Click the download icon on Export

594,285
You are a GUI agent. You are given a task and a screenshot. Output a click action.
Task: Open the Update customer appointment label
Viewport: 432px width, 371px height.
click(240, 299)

++++++

Starting at the line that contains "You are a GUI", copy each line exactly through the end of the listing above. Include that first line and the last one, and add nothing.

You are a GUI agent. You are given a task and a screenshot. Output a click action.
Task: Open the Update customer appointment label
Viewport: 432px width, 371px height.
click(240, 299)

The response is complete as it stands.